VOIP Stumbles, But Stay on the Line

The storied history of misplaced market expectations would make for a useful healing element in the obituary of Lucent's scuttled cable phone line, were anyone to write it.

For starters, Lucent is hardly the first big equipment supplier to choose the hokey-pokey as its cable technology dance. Intel Corp. and Hewlett-Packard both put their left foot in, then took their left foot out, of the cable modem business. Neither stayed long enough to shake it all about.

Likewise, there's a history between cable technologists and the company now calling itself Lucent. In the early 1990s, when Lucent was Bell Laboratories, it developed a cable phone equipment line with its then-partner, Antec Corp. The gear, branded "cable loop carrier," ultimately tied up too many research and development dollars and was cancelled.

Last week's Lucent development is sad, as are most layoff byproducts. The people who were making its "Pathstar" and related cable phone products are smart and earnest. They re-entered the cable phone market in 1999 with believable contrition about the company's previous efforts. But, Lucent apparently found itself at the unhappy intersection of financial bloat and market impatience. It took its left foot out.

When big technology suppliers pull out of cable, it usually belies the un-reality of expecting massive market penetration, really fast. H-P, which entered the cable modem market with gusto in 1994 -- who can forget the gigantic kayak paddles distributed around the industry? -- mis-interpreted order sluggishness in late '96 for data stasis. Hindsight shows a missed opportunity of some 4 million deployed modems in the U.S., as of the end of 2000.

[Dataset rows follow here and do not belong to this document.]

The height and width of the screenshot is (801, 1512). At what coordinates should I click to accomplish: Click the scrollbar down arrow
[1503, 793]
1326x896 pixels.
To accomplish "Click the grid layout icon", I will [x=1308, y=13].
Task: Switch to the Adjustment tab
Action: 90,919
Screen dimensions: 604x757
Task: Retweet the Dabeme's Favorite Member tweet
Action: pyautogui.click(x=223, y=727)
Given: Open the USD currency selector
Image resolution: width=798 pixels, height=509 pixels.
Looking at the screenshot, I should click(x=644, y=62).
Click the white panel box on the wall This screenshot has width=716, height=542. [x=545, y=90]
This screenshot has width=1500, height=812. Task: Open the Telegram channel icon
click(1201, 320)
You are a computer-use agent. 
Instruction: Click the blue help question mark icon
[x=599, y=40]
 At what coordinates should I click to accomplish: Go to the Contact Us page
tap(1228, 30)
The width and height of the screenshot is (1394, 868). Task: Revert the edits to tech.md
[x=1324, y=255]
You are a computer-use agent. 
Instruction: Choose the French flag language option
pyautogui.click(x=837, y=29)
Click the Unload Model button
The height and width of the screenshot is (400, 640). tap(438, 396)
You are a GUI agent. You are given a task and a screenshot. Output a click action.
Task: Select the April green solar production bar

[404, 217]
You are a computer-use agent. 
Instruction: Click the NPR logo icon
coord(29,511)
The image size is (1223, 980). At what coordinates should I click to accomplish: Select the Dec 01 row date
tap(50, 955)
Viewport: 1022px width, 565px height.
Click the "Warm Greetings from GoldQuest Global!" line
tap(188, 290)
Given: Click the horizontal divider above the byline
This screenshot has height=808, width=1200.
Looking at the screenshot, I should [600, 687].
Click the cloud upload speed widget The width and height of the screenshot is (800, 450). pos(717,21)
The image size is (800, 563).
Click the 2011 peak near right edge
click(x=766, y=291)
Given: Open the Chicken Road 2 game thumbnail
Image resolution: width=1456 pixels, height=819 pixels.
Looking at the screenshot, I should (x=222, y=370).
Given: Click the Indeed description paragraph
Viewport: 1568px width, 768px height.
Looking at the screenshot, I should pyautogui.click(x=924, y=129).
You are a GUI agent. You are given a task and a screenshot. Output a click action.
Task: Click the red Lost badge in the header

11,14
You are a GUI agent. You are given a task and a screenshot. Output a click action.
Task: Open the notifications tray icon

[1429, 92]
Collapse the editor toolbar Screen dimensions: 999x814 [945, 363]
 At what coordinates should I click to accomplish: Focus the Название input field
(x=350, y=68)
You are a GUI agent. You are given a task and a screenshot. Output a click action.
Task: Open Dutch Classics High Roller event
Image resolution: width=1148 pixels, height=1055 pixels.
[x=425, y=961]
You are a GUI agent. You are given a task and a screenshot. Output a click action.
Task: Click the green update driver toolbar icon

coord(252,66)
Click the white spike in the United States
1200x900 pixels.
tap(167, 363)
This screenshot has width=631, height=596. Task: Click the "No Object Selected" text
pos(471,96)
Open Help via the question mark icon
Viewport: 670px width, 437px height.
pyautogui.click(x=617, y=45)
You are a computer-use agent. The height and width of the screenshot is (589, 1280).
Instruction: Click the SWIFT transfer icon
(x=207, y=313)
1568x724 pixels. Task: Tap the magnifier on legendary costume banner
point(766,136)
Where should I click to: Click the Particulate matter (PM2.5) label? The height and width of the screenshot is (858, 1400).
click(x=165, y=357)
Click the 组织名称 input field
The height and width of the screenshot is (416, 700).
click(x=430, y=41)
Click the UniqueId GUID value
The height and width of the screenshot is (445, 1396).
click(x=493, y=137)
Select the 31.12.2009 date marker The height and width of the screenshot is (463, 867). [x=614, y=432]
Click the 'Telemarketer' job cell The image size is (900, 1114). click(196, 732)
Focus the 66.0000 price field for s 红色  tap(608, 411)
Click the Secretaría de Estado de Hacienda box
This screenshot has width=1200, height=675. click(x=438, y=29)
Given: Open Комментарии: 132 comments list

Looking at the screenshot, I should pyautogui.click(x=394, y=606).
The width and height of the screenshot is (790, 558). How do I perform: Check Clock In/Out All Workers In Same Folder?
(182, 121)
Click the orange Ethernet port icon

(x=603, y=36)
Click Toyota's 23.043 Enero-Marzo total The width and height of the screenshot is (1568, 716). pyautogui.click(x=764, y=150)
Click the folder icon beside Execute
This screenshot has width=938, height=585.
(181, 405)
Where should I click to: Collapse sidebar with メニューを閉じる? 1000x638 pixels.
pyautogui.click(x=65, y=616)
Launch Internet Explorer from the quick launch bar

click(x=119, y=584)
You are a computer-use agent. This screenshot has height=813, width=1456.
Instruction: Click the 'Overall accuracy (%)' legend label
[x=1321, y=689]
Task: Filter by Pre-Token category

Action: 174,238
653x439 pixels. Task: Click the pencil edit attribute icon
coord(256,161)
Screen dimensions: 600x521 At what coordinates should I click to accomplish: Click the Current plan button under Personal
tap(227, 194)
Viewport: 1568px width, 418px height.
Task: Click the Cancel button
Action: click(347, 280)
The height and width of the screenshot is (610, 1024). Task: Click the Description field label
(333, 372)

Managed expectations lessen later disappointments, which brings us to cable's current plans for voice over IP. Will it happen? Almost certainly. Why? Because all technology compass readings are pointing toward Internet Protocol; because it's an incremental expense, and because it re-uses the data path the industry is already putting in place with cable modems. When? In four distinct and fairly predictable phases.

But first, some basics. Voice-over-IP contributes another awkward acronym to cable's jargon cocktail: VoIP. (A few brave souls say it as a word - "voyp" - but end up sounding like an arrythmic windshield wiper or, at best, a background artist for Laurie Anderson.)

Cable VoIP has a technical shepherd: The CableLabs "PacketCable" group. In a blatant simplification, PacketCable is a set of software-based mechanisms written to do exactly what today's analog, circuit switched phone network does, from dial tone to ring tone. Unlike other VoIP specification efforts, though, which address only portions of how to make a phone call work in IP, PacketCable maps out the entire journey. This is no minor task, yet much of the spec-writing work is already done.

Just as they did with DOCSIS, expect MSOs to vigilantly insist that vendors adhere to PacketCable. Already, MSOs are raising the red flag against any de facto standards attempts by the supplier community, warning that they'll place their votes with purchase orders.

PacketCable has a technical pre-requisite: DOCSIS 1.1. This is the first phase in cable's VoIP work.

PacketCable needs DOCSIS 1.1 for its quality of service (QoS) features, so that calls placed over the cable IP path (today's cable modem path) sound clear and synchronized, and parallel the grade of service you currently get when you talk on a wired phone.

There are four test waves scheduled this year for DOCSIS 1.1. Results will be announced on March 30, June 22, September 28, and December 21. It took three full waves for suppliers to earn compliance for DOCSIS 1.0-based gear, which is the stuff being deployed today. CableLabs is in its second test wave for 1.1-based gear, with results expected at the end of next month. If history repeats itself, it will be the June 22 round that produces the first certified 1.1 gear.

Add nine months or so for PacketCable tests - this is phase two -- and cable's foray into VoIP becomes a Spring '02 phenomenon. Until then, lab tests and market trials. That's phase three, which will also yield knowledge on how to make the service deployable across millions of subscribers. Phase four is the launches themselves.

Everything from phase 2 onward will likely vary somewhat, MSO by MSO. AT&T Broadband has indicated a preference for "lifeline" phone, meaning the phone remains useable even if the power is out. Doing so requires shoring up the HFC plant to accommodate the powering needs of the VOIP gear when the power grid is out.

Others, like AOL Time Warner and Comcast, are more interested in voice as a sort of audio service that complements their existing data efforts.